-- Exercise inputs follows --
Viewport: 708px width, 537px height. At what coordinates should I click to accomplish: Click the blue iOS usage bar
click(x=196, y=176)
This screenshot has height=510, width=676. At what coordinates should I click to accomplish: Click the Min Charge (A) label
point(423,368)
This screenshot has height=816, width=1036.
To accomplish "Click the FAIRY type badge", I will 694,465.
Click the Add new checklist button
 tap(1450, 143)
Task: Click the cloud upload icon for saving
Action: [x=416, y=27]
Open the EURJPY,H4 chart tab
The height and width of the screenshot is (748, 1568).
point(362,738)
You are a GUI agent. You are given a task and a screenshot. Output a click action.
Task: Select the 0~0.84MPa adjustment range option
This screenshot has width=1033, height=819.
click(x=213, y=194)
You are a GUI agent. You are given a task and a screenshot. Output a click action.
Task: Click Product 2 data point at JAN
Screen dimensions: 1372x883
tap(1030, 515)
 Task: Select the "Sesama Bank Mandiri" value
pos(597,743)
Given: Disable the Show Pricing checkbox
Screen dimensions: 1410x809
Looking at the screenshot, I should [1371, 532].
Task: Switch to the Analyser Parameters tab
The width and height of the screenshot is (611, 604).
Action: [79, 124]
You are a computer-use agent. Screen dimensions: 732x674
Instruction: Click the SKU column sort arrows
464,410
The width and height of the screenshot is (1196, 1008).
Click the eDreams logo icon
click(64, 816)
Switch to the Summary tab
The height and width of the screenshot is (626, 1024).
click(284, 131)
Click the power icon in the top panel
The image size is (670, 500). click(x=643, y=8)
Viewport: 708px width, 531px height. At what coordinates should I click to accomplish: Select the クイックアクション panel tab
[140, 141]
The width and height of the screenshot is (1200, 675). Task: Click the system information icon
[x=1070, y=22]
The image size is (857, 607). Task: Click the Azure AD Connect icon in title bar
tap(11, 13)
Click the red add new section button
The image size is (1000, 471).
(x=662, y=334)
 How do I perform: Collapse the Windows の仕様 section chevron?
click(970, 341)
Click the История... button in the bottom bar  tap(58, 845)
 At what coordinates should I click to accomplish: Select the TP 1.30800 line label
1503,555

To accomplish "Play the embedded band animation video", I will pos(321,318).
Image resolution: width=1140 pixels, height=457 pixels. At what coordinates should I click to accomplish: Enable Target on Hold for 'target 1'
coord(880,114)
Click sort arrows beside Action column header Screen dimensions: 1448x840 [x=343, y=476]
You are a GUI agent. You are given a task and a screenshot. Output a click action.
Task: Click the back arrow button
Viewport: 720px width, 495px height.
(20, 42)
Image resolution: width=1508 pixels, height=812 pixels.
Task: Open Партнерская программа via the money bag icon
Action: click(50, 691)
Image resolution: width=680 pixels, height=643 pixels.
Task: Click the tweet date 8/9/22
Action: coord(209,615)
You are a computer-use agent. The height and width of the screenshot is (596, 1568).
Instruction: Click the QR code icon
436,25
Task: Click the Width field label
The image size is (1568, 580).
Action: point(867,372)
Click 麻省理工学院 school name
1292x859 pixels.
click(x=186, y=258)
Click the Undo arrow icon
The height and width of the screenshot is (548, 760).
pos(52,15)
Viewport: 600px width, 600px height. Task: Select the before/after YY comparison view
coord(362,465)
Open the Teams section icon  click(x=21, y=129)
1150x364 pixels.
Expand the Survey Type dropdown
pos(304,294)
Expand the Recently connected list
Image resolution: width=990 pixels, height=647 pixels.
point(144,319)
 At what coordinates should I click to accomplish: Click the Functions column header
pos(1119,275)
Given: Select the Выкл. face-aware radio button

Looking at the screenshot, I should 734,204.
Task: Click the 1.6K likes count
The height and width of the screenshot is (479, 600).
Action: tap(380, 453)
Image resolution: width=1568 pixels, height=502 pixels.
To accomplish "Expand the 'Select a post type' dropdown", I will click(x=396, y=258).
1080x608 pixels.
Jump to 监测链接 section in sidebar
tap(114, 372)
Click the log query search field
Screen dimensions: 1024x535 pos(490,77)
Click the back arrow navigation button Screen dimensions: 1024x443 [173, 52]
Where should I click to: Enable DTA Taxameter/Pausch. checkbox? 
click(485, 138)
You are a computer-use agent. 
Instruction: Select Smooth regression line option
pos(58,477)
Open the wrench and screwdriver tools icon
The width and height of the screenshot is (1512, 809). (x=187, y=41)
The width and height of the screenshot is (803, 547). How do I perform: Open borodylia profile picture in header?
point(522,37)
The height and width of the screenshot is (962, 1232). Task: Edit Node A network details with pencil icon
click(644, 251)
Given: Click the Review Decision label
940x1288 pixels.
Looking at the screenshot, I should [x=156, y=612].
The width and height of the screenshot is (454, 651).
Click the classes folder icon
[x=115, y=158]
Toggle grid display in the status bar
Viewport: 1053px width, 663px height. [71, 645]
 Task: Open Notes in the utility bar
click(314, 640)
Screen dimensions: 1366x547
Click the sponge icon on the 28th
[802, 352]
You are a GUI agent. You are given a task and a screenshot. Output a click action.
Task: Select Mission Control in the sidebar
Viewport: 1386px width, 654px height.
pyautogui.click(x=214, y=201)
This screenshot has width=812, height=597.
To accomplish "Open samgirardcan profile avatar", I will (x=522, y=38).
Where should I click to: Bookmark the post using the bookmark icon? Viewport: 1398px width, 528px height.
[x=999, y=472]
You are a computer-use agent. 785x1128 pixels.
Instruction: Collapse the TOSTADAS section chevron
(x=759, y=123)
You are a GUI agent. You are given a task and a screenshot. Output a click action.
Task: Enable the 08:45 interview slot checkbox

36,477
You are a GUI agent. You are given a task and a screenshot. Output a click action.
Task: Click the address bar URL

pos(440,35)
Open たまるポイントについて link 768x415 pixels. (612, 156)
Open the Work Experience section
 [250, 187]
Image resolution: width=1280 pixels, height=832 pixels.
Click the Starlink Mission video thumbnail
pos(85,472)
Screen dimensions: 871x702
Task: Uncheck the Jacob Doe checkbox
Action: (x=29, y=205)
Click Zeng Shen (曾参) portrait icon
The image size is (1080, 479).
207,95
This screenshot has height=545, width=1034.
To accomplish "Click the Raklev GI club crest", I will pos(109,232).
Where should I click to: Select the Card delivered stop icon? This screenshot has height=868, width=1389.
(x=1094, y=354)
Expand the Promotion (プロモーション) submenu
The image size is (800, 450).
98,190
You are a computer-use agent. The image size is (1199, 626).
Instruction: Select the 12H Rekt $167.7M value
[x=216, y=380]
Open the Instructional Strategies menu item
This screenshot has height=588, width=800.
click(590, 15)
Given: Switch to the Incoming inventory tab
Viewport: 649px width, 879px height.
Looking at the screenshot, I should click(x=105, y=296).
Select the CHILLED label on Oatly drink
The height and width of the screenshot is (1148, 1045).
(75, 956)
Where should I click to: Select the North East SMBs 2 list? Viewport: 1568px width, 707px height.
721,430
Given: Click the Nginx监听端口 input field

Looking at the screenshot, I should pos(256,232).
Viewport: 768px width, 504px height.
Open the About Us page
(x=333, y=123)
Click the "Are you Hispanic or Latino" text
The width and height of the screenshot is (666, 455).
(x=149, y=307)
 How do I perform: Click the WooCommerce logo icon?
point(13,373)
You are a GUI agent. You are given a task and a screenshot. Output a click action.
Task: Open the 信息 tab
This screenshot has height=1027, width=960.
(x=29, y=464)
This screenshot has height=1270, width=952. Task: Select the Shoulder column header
-- Exercise inputs concluded --
Your reply must consist solely of the count of lines in the listing above that hold the string "will".

Solved problem:
5